ねらい: 次に示す、ソニーの腕時計「FES Watch U」を紹介する記事の続きを、最後の文の後から書きなさい。

読解文:
————————

文字盤からバンドまで全部電子ペーパーの腕時計--ソニーの「FES Watch」に新モデル

 ソニーは8月29日、電子ペーパーを搭載し、文字盤からバンドまで柄を自由に変えられる腕時計「FES Watch」の第2弾プロダクトとして「FES Watch U」を発表した。同日より、同社の「First Flight」にてクラウドファンディングを開始した。

ソニー新規事業創出部Fashion Entertainments Projectリーダーの杉上雄紀氏と「FES Watch U」
ソニー新規事業創出部Fashion Entertainments Projectリーダーの杉上雄紀氏と「FES Watch U」

 電子ペーパーを紙としてではなく、「柄が変わる布地」として時計に採用。文字盤からバンドに至るまで、アクティブマトリクスのフレキシブル電子ペーパーを組み込み、時計全体のデザインをユーザーが変更できる。FES Watch U単体で最大24デザインテーマを保存でき、1時間に1度デザインを変更可能だ。

 柄のデザインはソニーのクリエイティブセンターが手掛けた12種類のほか、TAKT PROJECT、CEKAI Tokyo、Bob Foundationなどのクリエーターとコラボレーションしている。また、専用ストアを開設し、クリエーターがオリジナルデザインを制作できる。一方で、ユーザーは専用のスマートフォンアプリ(当初はiOS版を提供)を通じてデザインデータをダウンロードし、Bluetooth経由でFES Watch Uをカスタマイズできる。

————————

提供データ:
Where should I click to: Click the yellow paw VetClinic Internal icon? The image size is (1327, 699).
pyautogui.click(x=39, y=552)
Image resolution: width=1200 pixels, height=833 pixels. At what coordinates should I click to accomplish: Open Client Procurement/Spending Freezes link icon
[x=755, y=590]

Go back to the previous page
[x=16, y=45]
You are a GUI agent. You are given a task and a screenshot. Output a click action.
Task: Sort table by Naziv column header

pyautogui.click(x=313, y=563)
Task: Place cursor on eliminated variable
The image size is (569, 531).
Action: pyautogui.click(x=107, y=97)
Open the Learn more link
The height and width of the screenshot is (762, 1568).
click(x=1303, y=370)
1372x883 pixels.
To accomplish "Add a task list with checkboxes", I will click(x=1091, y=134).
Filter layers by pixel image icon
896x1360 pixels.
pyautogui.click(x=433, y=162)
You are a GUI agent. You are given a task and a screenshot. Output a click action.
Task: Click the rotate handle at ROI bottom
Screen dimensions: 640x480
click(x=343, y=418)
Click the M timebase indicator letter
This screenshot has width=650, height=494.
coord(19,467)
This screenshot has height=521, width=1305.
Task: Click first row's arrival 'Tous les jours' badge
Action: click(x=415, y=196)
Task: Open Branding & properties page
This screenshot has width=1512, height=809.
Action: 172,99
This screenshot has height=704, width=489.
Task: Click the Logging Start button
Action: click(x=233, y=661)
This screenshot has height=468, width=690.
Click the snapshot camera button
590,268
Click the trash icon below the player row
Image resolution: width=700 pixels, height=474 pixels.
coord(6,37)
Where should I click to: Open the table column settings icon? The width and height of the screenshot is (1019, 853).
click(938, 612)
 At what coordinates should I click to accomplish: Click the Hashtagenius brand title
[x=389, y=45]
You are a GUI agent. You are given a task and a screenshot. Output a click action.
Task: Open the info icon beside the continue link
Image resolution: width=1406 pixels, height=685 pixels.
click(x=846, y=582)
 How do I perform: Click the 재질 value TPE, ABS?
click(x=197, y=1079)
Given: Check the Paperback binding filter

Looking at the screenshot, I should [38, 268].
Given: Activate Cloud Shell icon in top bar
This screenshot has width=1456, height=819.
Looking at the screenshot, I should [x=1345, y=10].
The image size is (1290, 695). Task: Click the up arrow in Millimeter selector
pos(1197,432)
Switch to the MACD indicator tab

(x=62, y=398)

————————

課題の解答:
コラボレーションするクリエーターたち。左から、初代FES Watchのデザインも手がけたTAKT PROJECTの吉泉聡氏、CEKAI Tokyoの安田昴弘氏、杉上雄紀氏、Bob Foundationの朝倉充展氏と朝倉洋美氏
コラボレーションするクリエーターたち。左から、初代FES Watchのデザインも手がけたTAKT PROJECTの吉泉聡氏、CEKAI Tokyoの安田昴弘氏、杉上雄紀氏、Bob Foundationの朝倉充展氏と朝倉洋美氏

 本体は、サージカルステンレス(SUS316L)製のケース、ガラス風防、電子ペーパーを挟み込んだシームレスなベルトなどで構成され、細部の質感にこだわっている。初代にあたるFES Watchでは、コンセプチュアルなプロダクトとしてシンプルなデザインを採用していたが、FES Watch Uでは、より本格的な時計としてソニーのクリエイティブセンターがデザインを担当した。

 FES WatchのカラーはPREMIUM BLACK、SILVER、WHITEの3種類。PREMIUM BLACKは、特別モデルとして風防に反射防止加工を施したサファイアガラスを採用し、ケースのブラックの部分には、チタン化合物をコーティングしたイオンプレーティング処理を施している。風防、ケースともに耐久性を向上している。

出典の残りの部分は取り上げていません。